Commissioner of the New Jersey Department of Education
- In office September 9, 2005 – March 11, 2010
- Preceded by: William Librera
- Succeeded by: Bret Schundler

= Lucille Davy =

New Jersey Commissioner of Education from 2005 to 2010

Lucille Davy was the Commissioner of Education in New Jersey. She was named acting commissioner on September 9, 2005, by former Governor of New Jersey Richard Codey. She was named commissioner by Governor Jon Corzine as of July 11, 2006.

When she was named acting commissioner by Codey, she joined her husband, then Human Services Commissioner James Davy, in the cabinet. They are the first husband and wife to serve together in a state cabinet.

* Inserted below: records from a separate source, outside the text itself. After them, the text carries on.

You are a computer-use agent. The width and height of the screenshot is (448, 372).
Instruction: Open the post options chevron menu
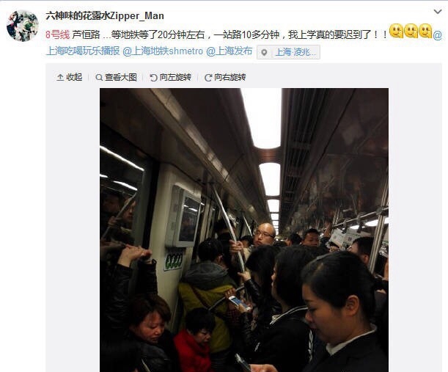438,12
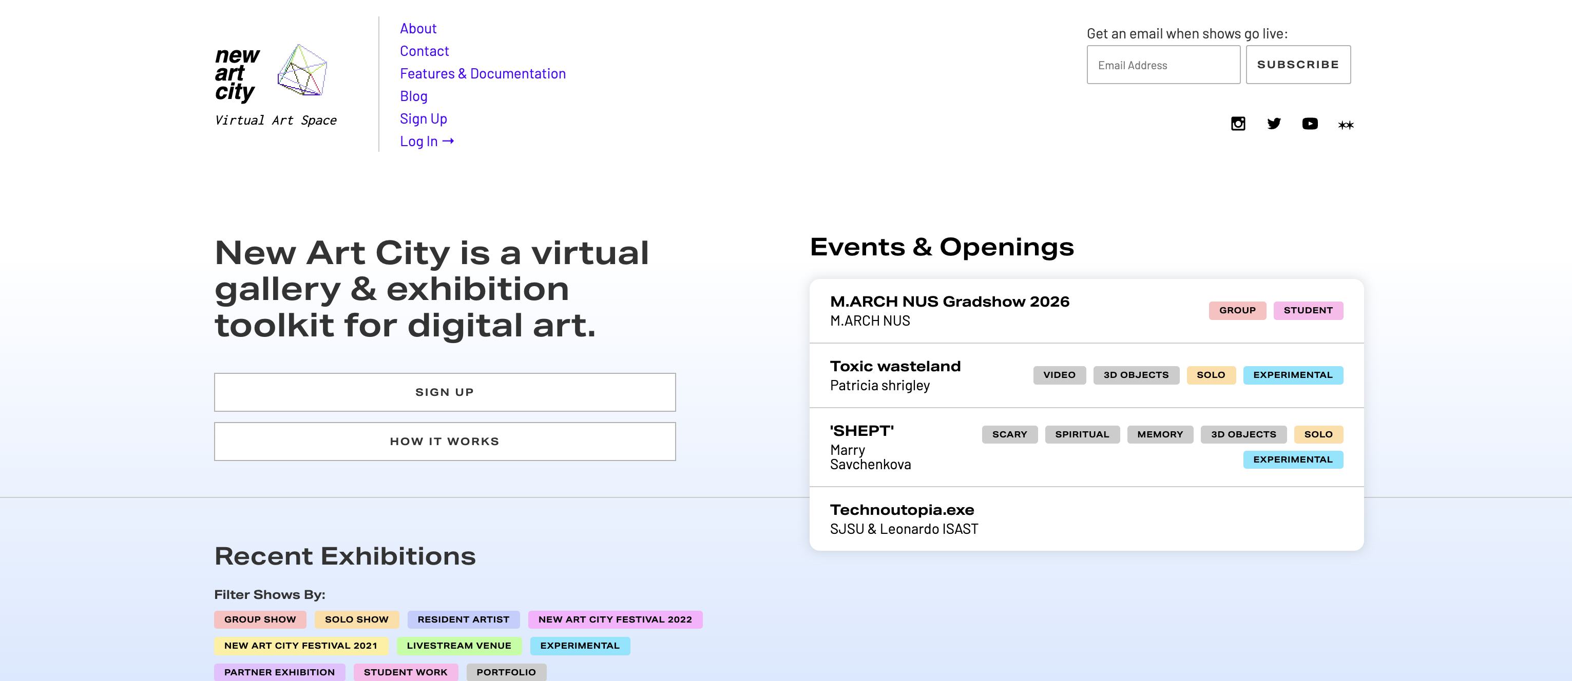Click Log In with arrow
This screenshot has width=1572, height=681.
(427, 141)
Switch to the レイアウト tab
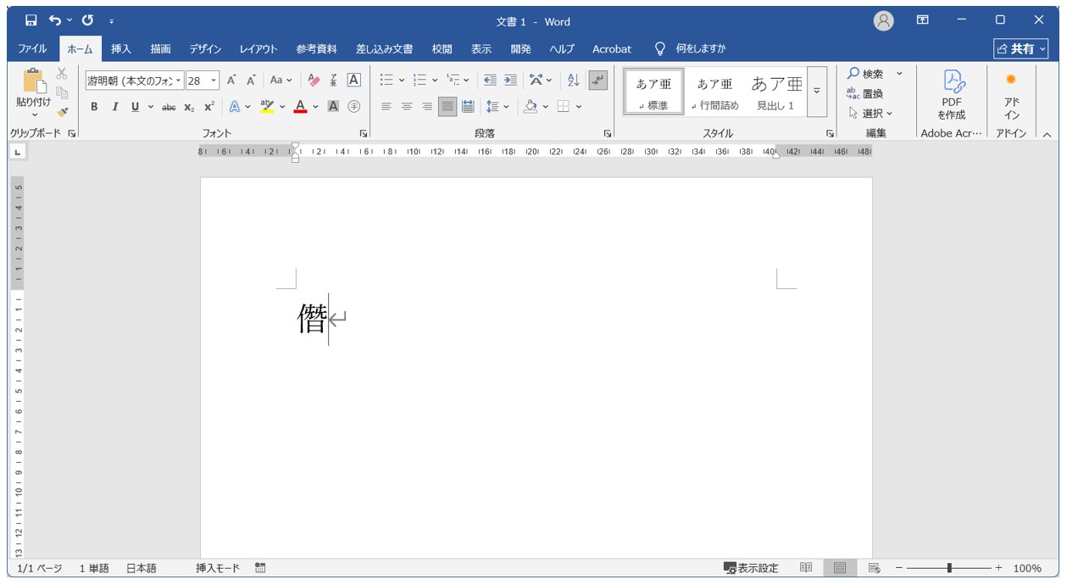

She is a former education policy advisor to Codey and former Gov. James McGreevey. When Corzine took office he announced his intention to retain Davy as acting commissioner while he led a national search for a new commissioner, a search which included Davy. When he appointed Davy to the post, he said her work as acting commissioner convinced him to select her for the permanent post.

Davy is a lifelong New Jersey resident and grew up in Livingston, New Jersey where she was a graduate of Livingston High School. She graduated cum laude from Seton Hall University with a bachelor's degree in mathematics, and she received her law degree from the Notre Dame Law School. She and her husband reside in Pennington, New Jersey.